Вот и сейчас — интуицию к делу не привяжешь, а повода задерживать Кошкина с Седовой пока не было. А вот на дополнительный разговор в отделение их, пожалуй, пригласить стоит…
— У нас тут, товарищ милиционер, люди пропадают, — с заметным нажимом произнес Кошкин, протянув руку за лопатой и взяв ее за черенок левой рукой. — И мы, разумеется, поможем советским органам найти негодяев. Вот только что мы можем?
— Тебе же товарищ следователь говорит, чтобы ты о «Волге» рассказал, — женщина с красным лицом, повысив голос, направила на «хозяина кладбища» свой тяжелый взгляд. — Вот и давай, вспоминай… Наверняка ведь не все рассказал, ты же молчун известный. Но сейчас надо! Будешь темнить, может, просто так чью-то жизнь загубишь. И зачем тебе это?

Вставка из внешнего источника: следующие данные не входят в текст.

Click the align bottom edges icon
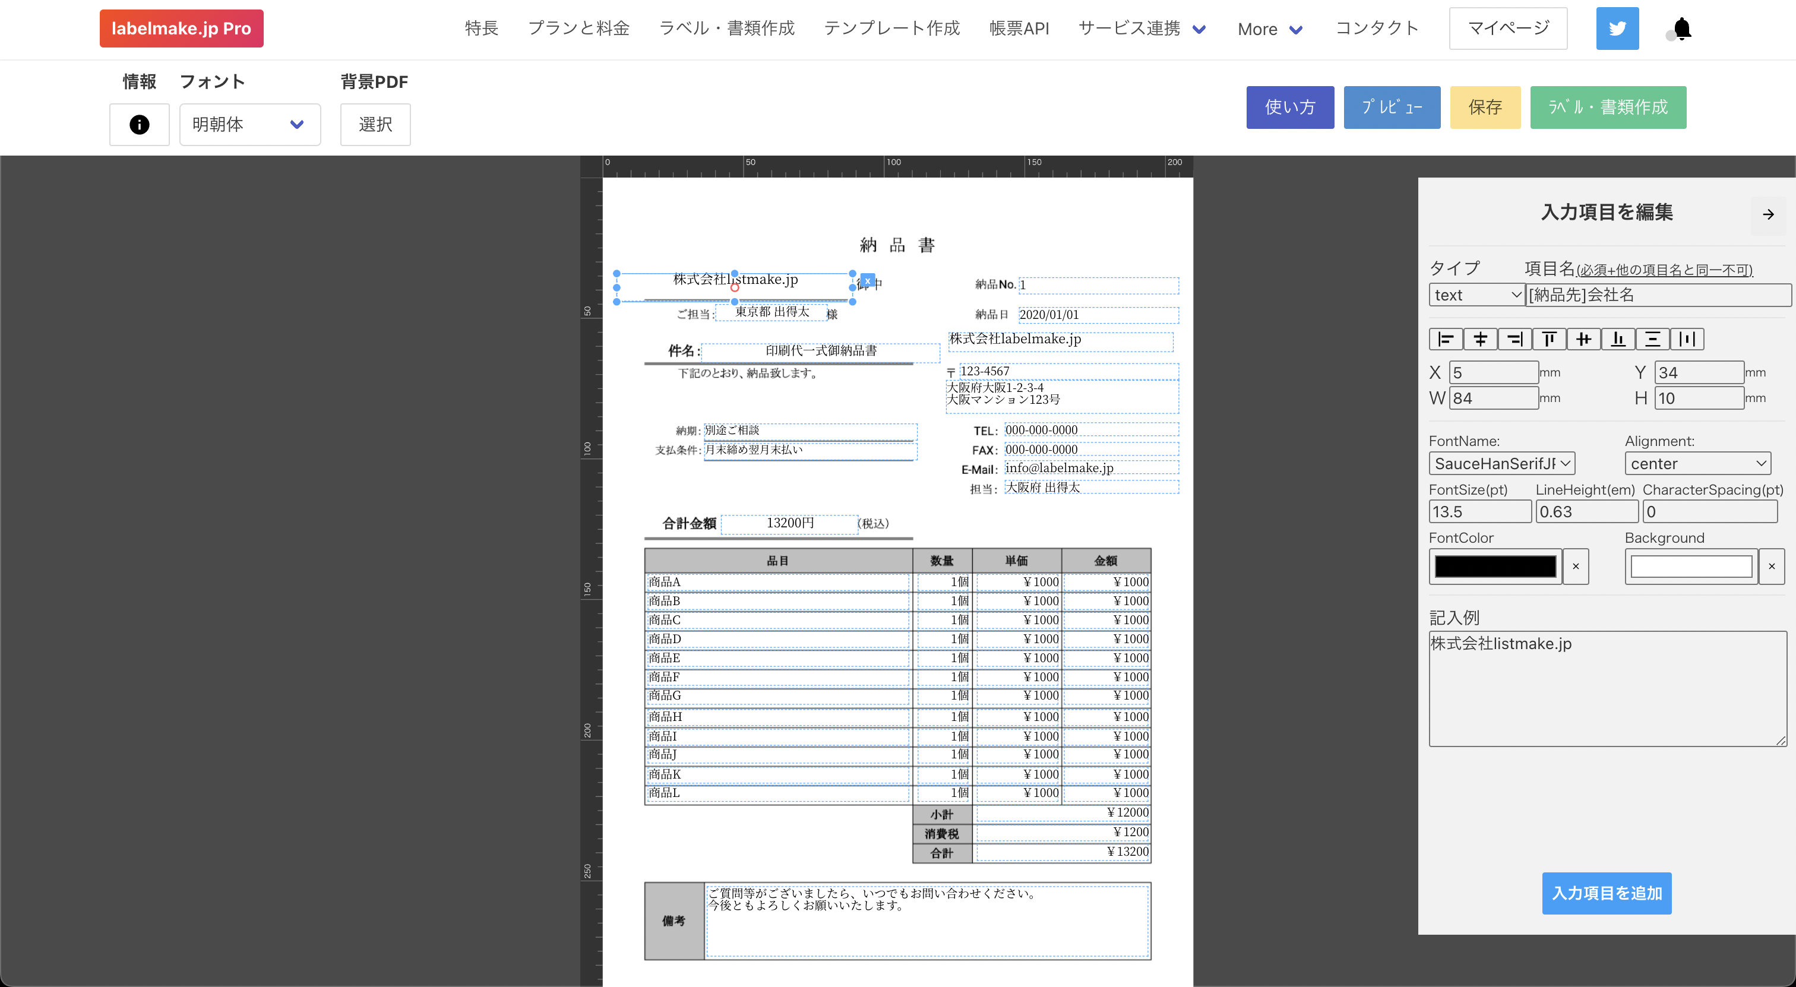The height and width of the screenshot is (987, 1796). pos(1618,339)

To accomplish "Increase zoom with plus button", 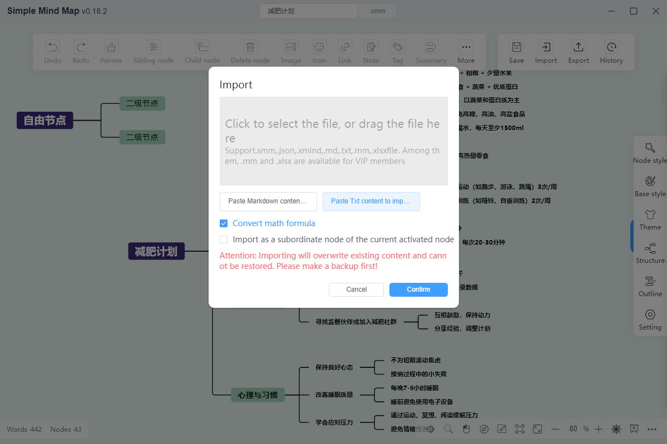I will point(598,429).
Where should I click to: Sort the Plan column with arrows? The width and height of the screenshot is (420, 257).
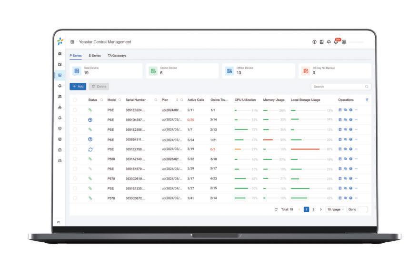tap(177, 100)
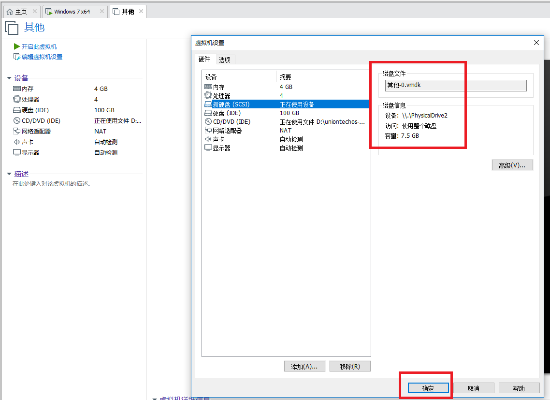This screenshot has height=400, width=550.
Task: Select the 显示器 monitor icon
Action: 16,152
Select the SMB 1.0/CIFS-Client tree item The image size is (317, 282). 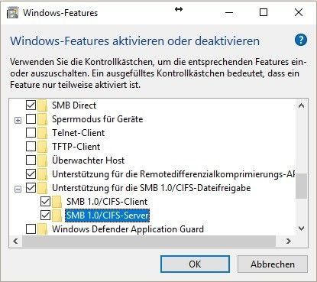click(107, 202)
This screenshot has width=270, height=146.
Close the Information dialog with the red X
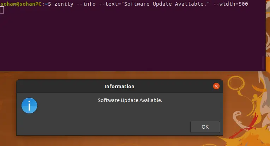click(x=216, y=86)

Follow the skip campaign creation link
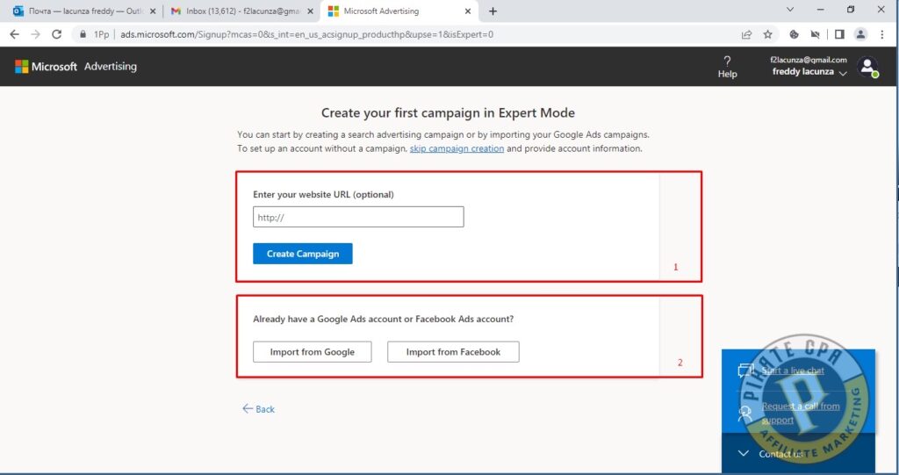457,148
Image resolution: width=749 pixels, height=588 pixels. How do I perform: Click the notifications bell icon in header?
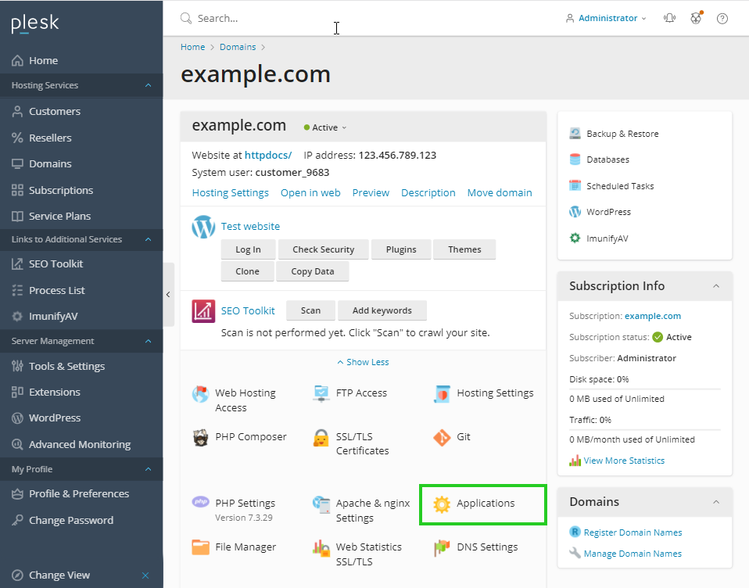[x=669, y=18]
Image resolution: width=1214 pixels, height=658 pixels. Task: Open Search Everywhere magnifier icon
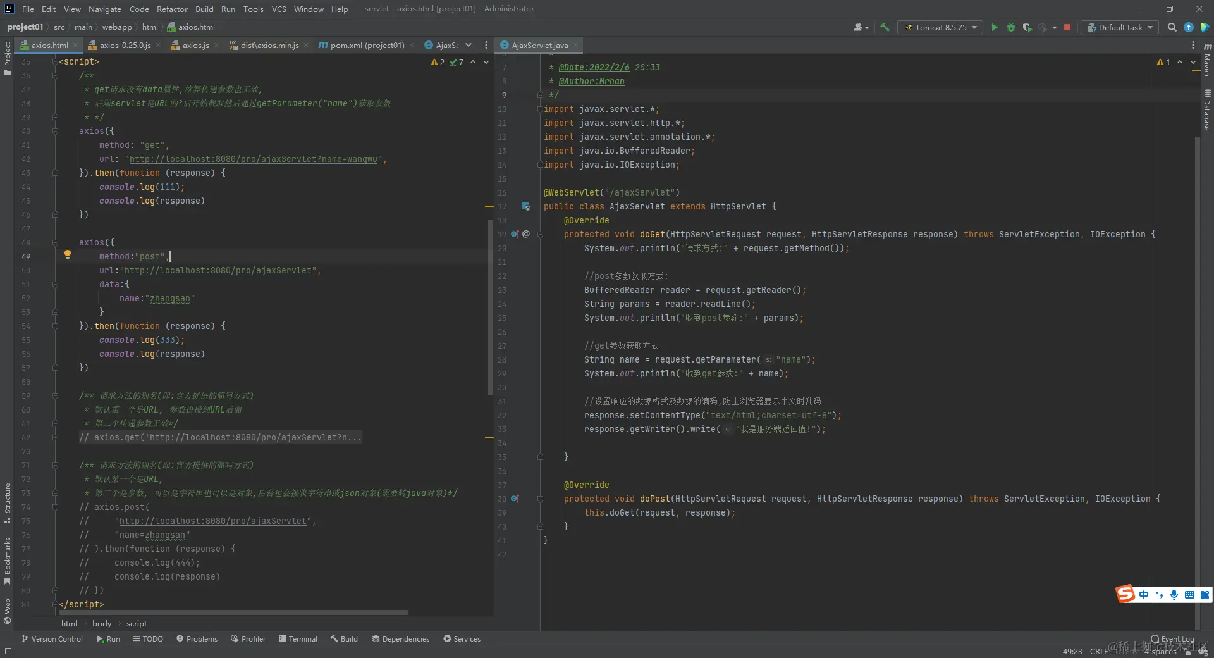coord(1172,27)

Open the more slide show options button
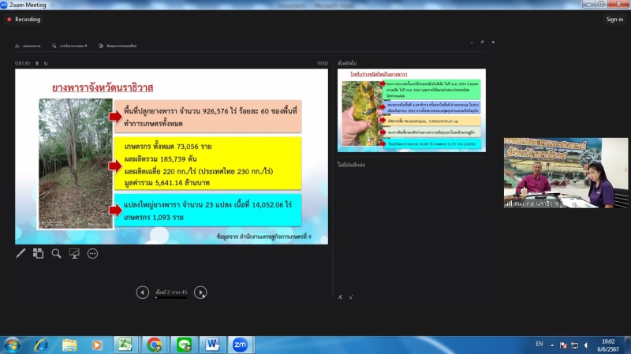point(92,253)
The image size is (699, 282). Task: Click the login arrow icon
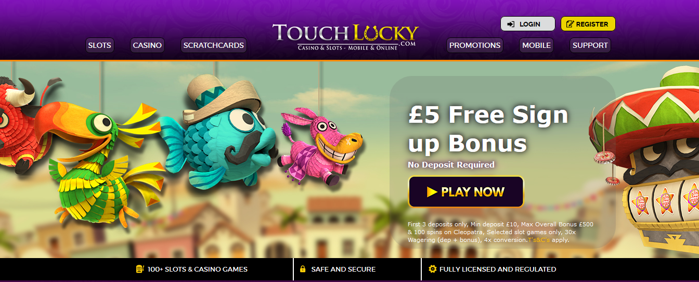[x=511, y=24]
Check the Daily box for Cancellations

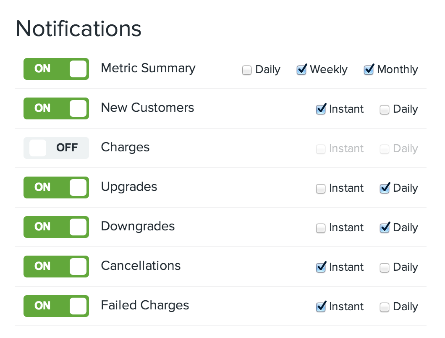tap(385, 268)
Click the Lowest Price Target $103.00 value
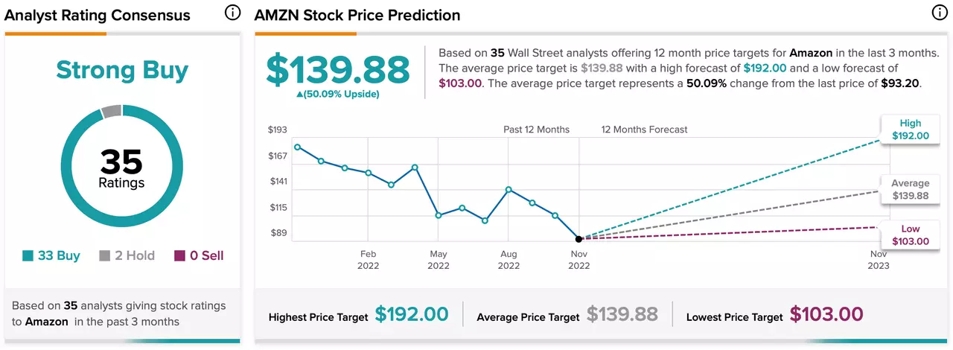The width and height of the screenshot is (953, 350). [826, 315]
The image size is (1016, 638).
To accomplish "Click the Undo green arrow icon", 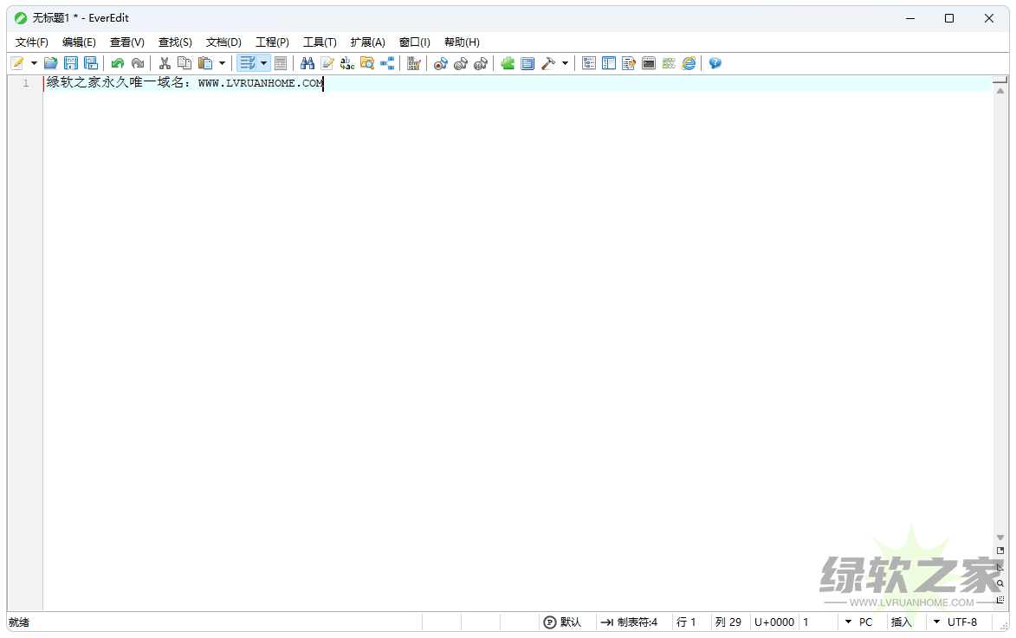I will point(117,63).
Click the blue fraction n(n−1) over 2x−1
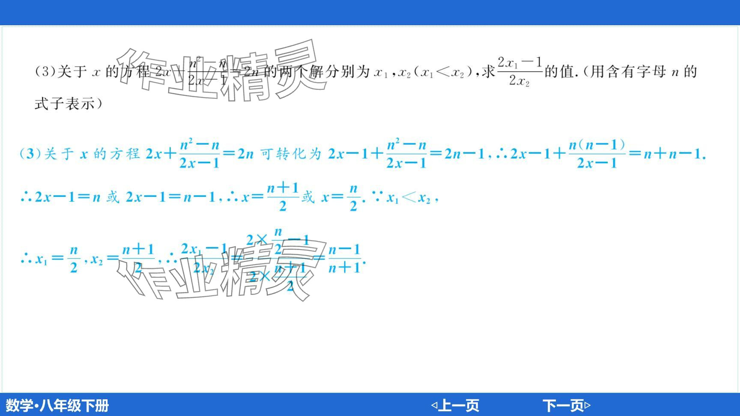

Сторож и уборщица показались Камышеву довольно странными. А может, он придирается, и всему виной этот чертов туман на старинном кладбище? Вполне обычные советские люди, просто работа накладывает отпечаток, да и с милицией не все могут общаться без некоторого волнения.
— Извините, товарищ следователь, — Кошкин заметно расслабился и словно нехотя опять отпустил черенок лопаты. — Могу сказать немногое — никто из этой машины не выходит, а в окна не видно даже сколько там народу сидит. И номеров у нее действительно нет, это меня удивило. Рисунок только от ее колес странный… Резина будто бы лысая совсем, никаких узоров. А больше мне и сказать-то нечего.
Он смущенно пожал плечами, вновь в легкой улыбке обнажив свои синие зубы. Седова в этот момент быстро вынула руку из кармана ватника и зачем-то вытерла ее об и так изрядно засаленную одежду.
— А в милицию вы почему не звонили? — не отводя интересующегося взгляда от женщины с красным лицом, спросил Камышев «хозяина кладбища».
— Звонил как-то раз, в августе, к слову, — Кошкин снова пожал плечами. — Ваши приехали, а «Волги» уже и след простыл. Потом она долгое время вообще не появлялась. Жду вот следующего полнолуния, может, опять приедет постоять…
«Надо бы уточнить в календаре, — подумал Камышев, — и устроить засаду. Пусть и звучит как бред, но пусть уж лучше мы промахнемся, чем потом жалеть будем, что не попытались…»
По голой земле под аркой в этот момент что-то прокатилось, и следователь, опустив глаза, увидел красное яблоко. Крупное, спелое и наверняка сладкое. Он нагнулся, подхватил его и, распрямившись, посмотрел на Седову, которая стояла с вытянутой рукой — похоже, сорвала плод и выронила его. Их разделяло несколько шагов, и Камышев решил было подойти ближе, чтобы отдать плод, но уборщица покачала головой.
— Оставьте себе, — улыбнулась она. — Хорошее яблочко, вкусное. Вы не смущайтесь, что оно кладбищенское.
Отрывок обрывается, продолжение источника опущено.